## EXERCISE OBJECTIVE
Search the data below for the line containing "Task: Click the red (Y) wave label", then please set down that line and all remaining ones exactly as written.

+--

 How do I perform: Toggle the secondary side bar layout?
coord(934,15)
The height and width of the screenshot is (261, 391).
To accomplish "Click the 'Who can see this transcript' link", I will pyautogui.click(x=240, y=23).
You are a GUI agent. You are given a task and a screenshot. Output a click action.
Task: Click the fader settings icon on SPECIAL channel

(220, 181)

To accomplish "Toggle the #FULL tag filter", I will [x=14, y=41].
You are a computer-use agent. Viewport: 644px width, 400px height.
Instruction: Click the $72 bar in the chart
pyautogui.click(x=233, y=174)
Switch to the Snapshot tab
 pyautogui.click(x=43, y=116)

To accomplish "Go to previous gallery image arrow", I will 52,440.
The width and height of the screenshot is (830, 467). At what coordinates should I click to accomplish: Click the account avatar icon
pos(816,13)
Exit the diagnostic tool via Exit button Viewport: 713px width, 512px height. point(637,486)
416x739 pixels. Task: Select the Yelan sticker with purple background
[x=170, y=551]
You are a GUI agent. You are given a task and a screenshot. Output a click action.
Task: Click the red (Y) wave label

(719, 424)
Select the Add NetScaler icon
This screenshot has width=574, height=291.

+--

## PROBLEM SOLUTION
Task: Click the red (Y) wave label

(719, 424)
Select the Add NetScaler icon
This screenshot has width=574, height=291.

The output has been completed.